Il était en tout cas aux premières loges opérationnelles pour constater le désastre du 6 novembre. Lui-même se tenait prêt pour une offensive terrestre «décisive». Laurent Gbagbo le considère comme «l’homme de la situation, accepté par l’ensemble de l’armée». Le Colonel Mangou pouvait même espérer commander les avions de chasse que Laurent Gbagbo compte bien se procurer en dépit de l’embargo militaire qui s’annonçait. «Si l’armée française les détruit à nouveau, on en achètera une nouvelle fois».

Dans les médias de masse des deux pays, ce duel au sommet entre les présidents Gbagbo et Chirac se conjugue avec la diffusion en boucle, côté ivoirien, des images de victimes des manifestations anti-françaises – officiellement 62 morts et 1 200 blessés – et, côté français, avec la détresse des rapatriés de Côte d’Ivoire, déjà plus estimés à plus de 5 000. Pour autant, la diplomatie française avait précisé que «il ne s’agit pas d’une évacuation, ce terme est impropre. Nous n’avons pas donné de consigne de départ». De son côté, tout en se mettant ouvertement en ordre de bataille, le président ivoirien qui n’avait toujours pas demandé le départ des troupes françaises.

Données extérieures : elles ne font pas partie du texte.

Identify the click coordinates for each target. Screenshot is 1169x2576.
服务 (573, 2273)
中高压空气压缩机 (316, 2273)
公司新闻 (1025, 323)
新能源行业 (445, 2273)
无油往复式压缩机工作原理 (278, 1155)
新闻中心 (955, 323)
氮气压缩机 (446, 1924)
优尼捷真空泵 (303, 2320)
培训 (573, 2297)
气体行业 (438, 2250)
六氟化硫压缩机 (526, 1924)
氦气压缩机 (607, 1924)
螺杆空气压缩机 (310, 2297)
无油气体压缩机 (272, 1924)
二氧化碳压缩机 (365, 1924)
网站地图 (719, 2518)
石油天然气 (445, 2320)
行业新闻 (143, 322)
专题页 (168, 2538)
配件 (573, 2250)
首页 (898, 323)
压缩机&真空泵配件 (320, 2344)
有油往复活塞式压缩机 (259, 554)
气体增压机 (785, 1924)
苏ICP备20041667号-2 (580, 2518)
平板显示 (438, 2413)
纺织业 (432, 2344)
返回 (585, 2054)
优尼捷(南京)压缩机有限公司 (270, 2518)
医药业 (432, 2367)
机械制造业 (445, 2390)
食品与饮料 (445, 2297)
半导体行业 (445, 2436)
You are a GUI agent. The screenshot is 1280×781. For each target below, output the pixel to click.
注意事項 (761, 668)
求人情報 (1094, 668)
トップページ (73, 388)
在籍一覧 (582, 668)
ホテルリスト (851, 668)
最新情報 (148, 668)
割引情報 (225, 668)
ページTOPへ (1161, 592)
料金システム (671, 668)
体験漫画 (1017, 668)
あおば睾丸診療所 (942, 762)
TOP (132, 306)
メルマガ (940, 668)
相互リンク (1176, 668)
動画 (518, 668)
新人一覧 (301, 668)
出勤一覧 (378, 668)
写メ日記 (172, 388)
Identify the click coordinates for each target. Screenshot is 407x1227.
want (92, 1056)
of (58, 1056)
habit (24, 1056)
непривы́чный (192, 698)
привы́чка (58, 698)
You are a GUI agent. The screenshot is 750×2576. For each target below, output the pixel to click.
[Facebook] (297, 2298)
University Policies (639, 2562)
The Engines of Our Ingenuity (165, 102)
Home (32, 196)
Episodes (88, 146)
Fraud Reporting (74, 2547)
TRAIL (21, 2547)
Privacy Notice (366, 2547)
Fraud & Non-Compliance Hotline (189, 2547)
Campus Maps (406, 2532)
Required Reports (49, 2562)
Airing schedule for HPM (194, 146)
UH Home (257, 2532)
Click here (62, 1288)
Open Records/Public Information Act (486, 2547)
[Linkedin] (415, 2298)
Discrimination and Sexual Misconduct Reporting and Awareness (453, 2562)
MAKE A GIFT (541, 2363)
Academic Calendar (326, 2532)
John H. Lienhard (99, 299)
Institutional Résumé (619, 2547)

Quand Chirac dénonce «une minorité agissante autour d’un régime contestable», Gbagbo rétorque que «les Français ne se sont pas rendus compte qu’ils faisaient de moi un martyr». Un dialogue de sourds sélectivement repris en France et en Côte d’Ivoire, bien au-delà des sphères d’influence respective des deux chefs d’Etat.

De ces échanges acides paraissaient émerger une volonté française de ramener Gbagbo à la table des négociations et une détermination ivoirienne à obtenir le désarmement des rebelles. Dans ce rapport de force, Paris bénéficiait de l’appui international, et de la force de frappe. La France table peut-être aussi sur l’idée que «nécessité économique fait loi». Mais, dans l’immédiat, pour Paris comme pour Abidjan, la destruction de l’aviation militaire ivoirienne et le départ massif des Français de Côte d’Ivoire, les derniers résultats de cette diplomatie de l’invective faisaient figure de victoire à la Pyrrhus.